The band have gotten tattooed on tour numerous times, including a semi-regrettable decision by Dailor to get a giant yeti blasted on his ribs. “It was a terrible idea,” Dailor laughs. “It was during the ‘Blood Mountain’ tour, we played that night then I sat for three or four hours getting tattooed on the ribs. It was a fucking nightmare. Then I had to play the next night and be on tour for the next three weeks. But it was Tim Lehi. If he wants to tattoo me, I’ve got time, I’m getting in there.”

But throughout all their travels, the four haven’t sat down to get a tattoo together. Dailor says maybe they’ll get around to it during the 25th anniversary of “Crack the Skye,” but he doesn’t sound overly confident. It is curious that they haven’t gotten collective ink, especially considering that one of Kelliher’s tattoos is directly responsible for the band’s moniker.

Among the aforementioned collection of Star Wars characters lies Kelliher’s first tattoo, done by Evan Conklin in Rochester, New York. Kelliher was late to the game and wasn’t sure what to get, but he was into collecting Star Wars figures.

“I have a Mythosaur, which Boba Fett has on the left arm of his Mandalorian armor,” Kelliher says. “I was wearing a wife beater and sitting next to Brent. He was on my left hand side and he was looking at it when we were coming up with band names. He goes, ‘What about that? What is that? Is that a woolly mammoth or something?’ I go, ‘Oh, you mean, like, a mastodon.’ And it clicked around the room. We all went, Mastodon. That’s the name of the band.
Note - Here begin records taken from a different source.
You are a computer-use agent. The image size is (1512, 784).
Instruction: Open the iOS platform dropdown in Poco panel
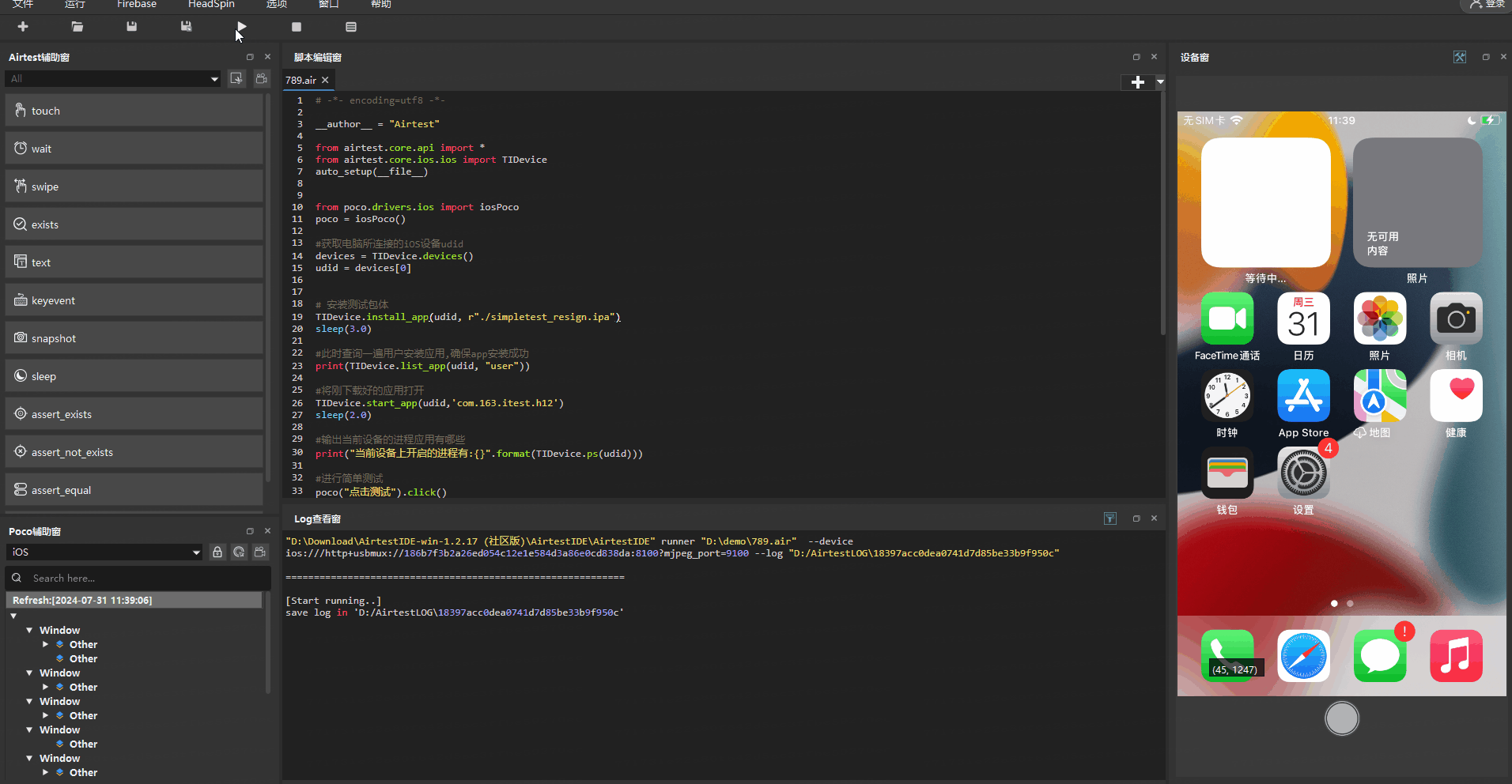click(103, 552)
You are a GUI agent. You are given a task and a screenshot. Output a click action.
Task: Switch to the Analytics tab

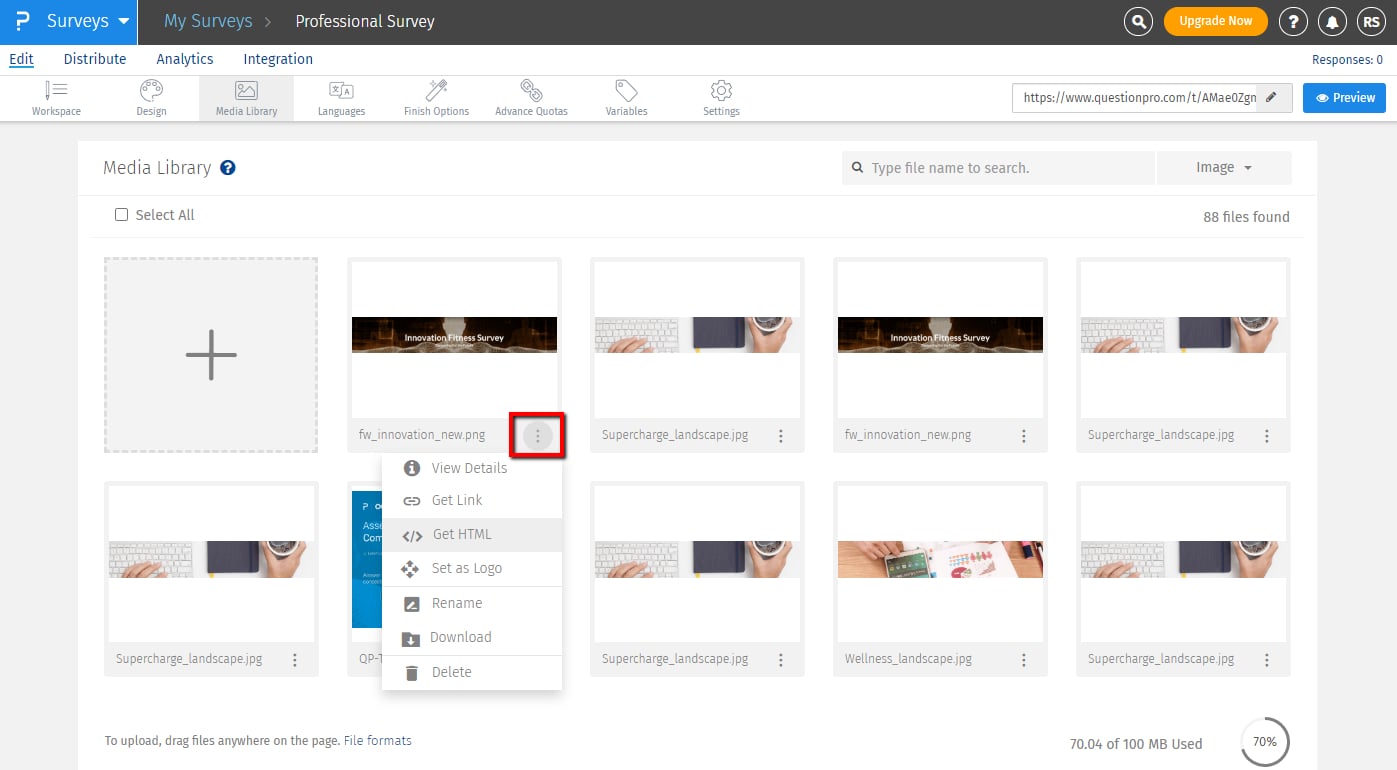coord(184,58)
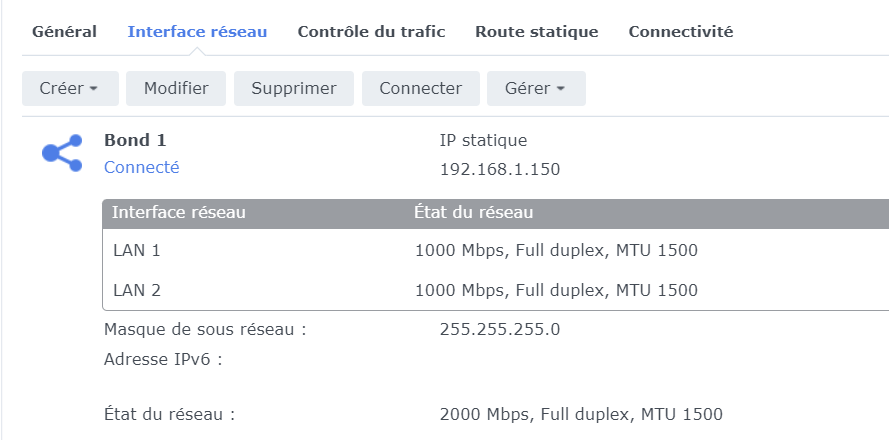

“If I didn’t have that tattoo, who knows what we would have been called,” he laughs. “We might have been called Tasmanian Devil.”

Obvious potential lawsuits aside, if they had called themselves Tasmanian Devil there’s no way they would be where they are today, making hard-hitting, emotionally complex metal. Their willingness to take their sound anywhere it needs to go in order to serve the material and their refusal to be bound in by genre gives Mastodon everything they need to avoid extinction.